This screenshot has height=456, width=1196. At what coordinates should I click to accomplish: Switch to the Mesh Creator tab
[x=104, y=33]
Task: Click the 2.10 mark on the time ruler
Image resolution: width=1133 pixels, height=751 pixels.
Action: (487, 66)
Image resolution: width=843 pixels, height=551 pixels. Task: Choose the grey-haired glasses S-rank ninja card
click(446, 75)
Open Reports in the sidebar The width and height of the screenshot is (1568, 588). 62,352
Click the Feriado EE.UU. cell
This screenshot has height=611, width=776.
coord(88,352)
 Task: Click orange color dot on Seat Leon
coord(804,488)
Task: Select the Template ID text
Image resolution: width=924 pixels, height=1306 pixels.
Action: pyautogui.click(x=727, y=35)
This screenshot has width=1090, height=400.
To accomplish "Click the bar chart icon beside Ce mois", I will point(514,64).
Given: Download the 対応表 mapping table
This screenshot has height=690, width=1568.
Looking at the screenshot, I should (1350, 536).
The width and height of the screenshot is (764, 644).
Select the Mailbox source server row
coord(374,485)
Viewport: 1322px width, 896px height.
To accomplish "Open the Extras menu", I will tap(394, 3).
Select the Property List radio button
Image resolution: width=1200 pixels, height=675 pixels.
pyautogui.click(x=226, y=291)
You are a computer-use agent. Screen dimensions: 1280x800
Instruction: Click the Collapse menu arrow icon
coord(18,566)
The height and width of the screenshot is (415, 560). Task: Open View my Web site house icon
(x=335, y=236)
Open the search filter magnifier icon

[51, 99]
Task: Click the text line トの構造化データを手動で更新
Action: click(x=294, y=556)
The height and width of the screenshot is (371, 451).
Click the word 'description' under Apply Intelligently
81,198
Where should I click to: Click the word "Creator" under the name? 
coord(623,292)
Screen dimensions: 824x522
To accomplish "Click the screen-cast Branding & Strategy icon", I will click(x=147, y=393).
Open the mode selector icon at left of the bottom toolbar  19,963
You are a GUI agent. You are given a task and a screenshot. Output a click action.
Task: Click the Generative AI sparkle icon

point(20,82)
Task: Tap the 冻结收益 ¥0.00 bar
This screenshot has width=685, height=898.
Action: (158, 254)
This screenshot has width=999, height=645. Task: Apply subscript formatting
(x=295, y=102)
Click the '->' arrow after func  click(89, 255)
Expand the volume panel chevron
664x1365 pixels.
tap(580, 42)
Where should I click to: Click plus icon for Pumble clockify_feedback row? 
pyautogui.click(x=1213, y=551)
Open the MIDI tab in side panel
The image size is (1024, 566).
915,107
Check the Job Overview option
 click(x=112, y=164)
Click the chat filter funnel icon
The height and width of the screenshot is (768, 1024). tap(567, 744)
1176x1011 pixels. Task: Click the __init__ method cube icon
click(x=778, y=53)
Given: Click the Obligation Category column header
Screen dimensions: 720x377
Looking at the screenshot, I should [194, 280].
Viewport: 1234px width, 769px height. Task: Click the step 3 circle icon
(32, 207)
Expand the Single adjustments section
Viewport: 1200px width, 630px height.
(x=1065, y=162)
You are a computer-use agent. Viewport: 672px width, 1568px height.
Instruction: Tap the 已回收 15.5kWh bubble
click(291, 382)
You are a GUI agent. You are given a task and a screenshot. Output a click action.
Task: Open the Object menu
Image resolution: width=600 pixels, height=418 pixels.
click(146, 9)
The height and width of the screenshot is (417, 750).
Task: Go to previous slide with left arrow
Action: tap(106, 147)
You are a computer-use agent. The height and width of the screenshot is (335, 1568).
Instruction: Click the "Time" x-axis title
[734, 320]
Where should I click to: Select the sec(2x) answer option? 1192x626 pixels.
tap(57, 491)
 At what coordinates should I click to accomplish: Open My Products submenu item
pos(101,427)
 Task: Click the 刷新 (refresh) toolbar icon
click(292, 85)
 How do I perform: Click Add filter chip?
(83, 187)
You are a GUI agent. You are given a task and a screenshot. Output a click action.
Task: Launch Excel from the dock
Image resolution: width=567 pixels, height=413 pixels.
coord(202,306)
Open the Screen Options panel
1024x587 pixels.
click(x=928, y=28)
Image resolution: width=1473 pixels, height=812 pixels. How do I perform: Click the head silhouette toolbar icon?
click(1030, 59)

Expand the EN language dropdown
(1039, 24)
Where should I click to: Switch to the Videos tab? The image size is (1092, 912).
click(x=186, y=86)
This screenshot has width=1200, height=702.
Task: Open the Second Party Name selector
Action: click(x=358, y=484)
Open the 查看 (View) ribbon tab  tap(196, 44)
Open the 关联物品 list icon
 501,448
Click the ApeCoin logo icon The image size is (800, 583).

-=-=-=-=-

What to work on - Would you give the entries back word for word?

Response to the exercise -
This screenshot has height=456, width=1196. At what coordinates should I click to accomplish: Switch to the Mesh Creator tab
[x=104, y=33]
Task: Click the 2.10 mark on the time ruler
Image resolution: width=1133 pixels, height=751 pixels.
Action: (487, 66)
Image resolution: width=843 pixels, height=551 pixels. Task: Choose the grey-haired glasses S-rank ninja card
click(446, 75)
Open Reports in the sidebar The width and height of the screenshot is (1568, 588). 62,352
Click the Feriado EE.UU. cell
This screenshot has height=611, width=776.
coord(88,352)
 Task: Click orange color dot on Seat Leon
coord(804,488)
Task: Select the Template ID text
Image resolution: width=924 pixels, height=1306 pixels.
Action: pyautogui.click(x=727, y=35)
This screenshot has width=1090, height=400.
To accomplish "Click the bar chart icon beside Ce mois", I will point(514,64).
Given: Download the 対応表 mapping table
This screenshot has height=690, width=1568.
Looking at the screenshot, I should (1350, 536).
The width and height of the screenshot is (764, 644).
Select the Mailbox source server row
coord(374,485)
Viewport: 1322px width, 896px height.
To accomplish "Open the Extras menu", I will tap(394, 3).
Select the Property List radio button
Image resolution: width=1200 pixels, height=675 pixels.
pyautogui.click(x=226, y=291)
You are a computer-use agent. Screen dimensions: 1280x800
Instruction: Click the Collapse menu arrow icon
coord(18,566)
The height and width of the screenshot is (415, 560). Task: Open View my Web site house icon
(x=335, y=236)
Open the search filter magnifier icon

[51, 99]
Task: Click the text line トの構造化データを手動で更新
Action: click(x=294, y=556)
The height and width of the screenshot is (371, 451).
Click the word 'description' under Apply Intelligently
81,198
Where should I click to: Click the word "Creator" under the name? 
coord(623,292)
Screen dimensions: 824x522
To accomplish "Click the screen-cast Branding & Strategy icon", I will click(x=147, y=393).
Open the mode selector icon at left of the bottom toolbar  19,963
You are a GUI agent. You are given a task and a screenshot. Output a click action.
Task: Click the Generative AI sparkle icon

point(20,82)
Task: Tap the 冻结收益 ¥0.00 bar
This screenshot has width=685, height=898.
Action: (158, 254)
This screenshot has width=999, height=645. Task: Apply subscript formatting
(x=295, y=102)
Click the '->' arrow after func  click(89, 255)
Expand the volume panel chevron
664x1365 pixels.
tap(580, 42)
Where should I click to: Click plus icon for Pumble clockify_feedback row? 
pyautogui.click(x=1213, y=551)
Open the MIDI tab in side panel
The image size is (1024, 566).
915,107
Check the Job Overview option
 click(x=112, y=164)
Click the chat filter funnel icon
The height and width of the screenshot is (768, 1024). tap(567, 744)
1176x1011 pixels. Task: Click the __init__ method cube icon
click(x=778, y=53)
Given: Click the Obligation Category column header
Screen dimensions: 720x377
Looking at the screenshot, I should [194, 280].
Viewport: 1234px width, 769px height. Task: Click the step 3 circle icon
(32, 207)
Expand the Single adjustments section
Viewport: 1200px width, 630px height.
(x=1065, y=162)
You are a computer-use agent. Viewport: 672px width, 1568px height.
Instruction: Tap the 已回收 15.5kWh bubble
click(291, 382)
You are a GUI agent. You are given a task and a screenshot. Output a click action.
Task: Open the Object menu
Image resolution: width=600 pixels, height=418 pixels.
click(146, 9)
The height and width of the screenshot is (417, 750).
Task: Go to previous slide with left arrow
Action: tap(106, 147)
You are a computer-use agent. The height and width of the screenshot is (335, 1568).
Instruction: Click the "Time" x-axis title
[734, 320]
Where should I click to: Select the sec(2x) answer option? 1192x626 pixels.
tap(57, 491)
 At what coordinates should I click to accomplish: Open My Products submenu item
pos(101,427)
 Task: Click the 刷新 (refresh) toolbar icon
click(292, 85)
 How do I perform: Click Add filter chip?
(83, 187)
You are a GUI agent. You are given a task and a screenshot. Output a click action.
Task: Launch Excel from the dock
Image resolution: width=567 pixels, height=413 pixels.
coord(202,306)
Open the Screen Options panel
1024x587 pixels.
click(x=928, y=28)
Image resolution: width=1473 pixels, height=812 pixels. How do I perform: Click the head silhouette toolbar icon?
click(1030, 59)

Expand the EN language dropdown
(1039, 24)
Where should I click to: Switch to the Videos tab? The image size is (1092, 912).
click(x=186, y=86)
This screenshot has width=1200, height=702.
Task: Open the Second Party Name selector
Action: click(x=358, y=484)
Open the 查看 (View) ribbon tab  tap(196, 44)
Open the 关联物品 list icon
 501,448
Click the ApeCoin logo icon The image size is (800, 583).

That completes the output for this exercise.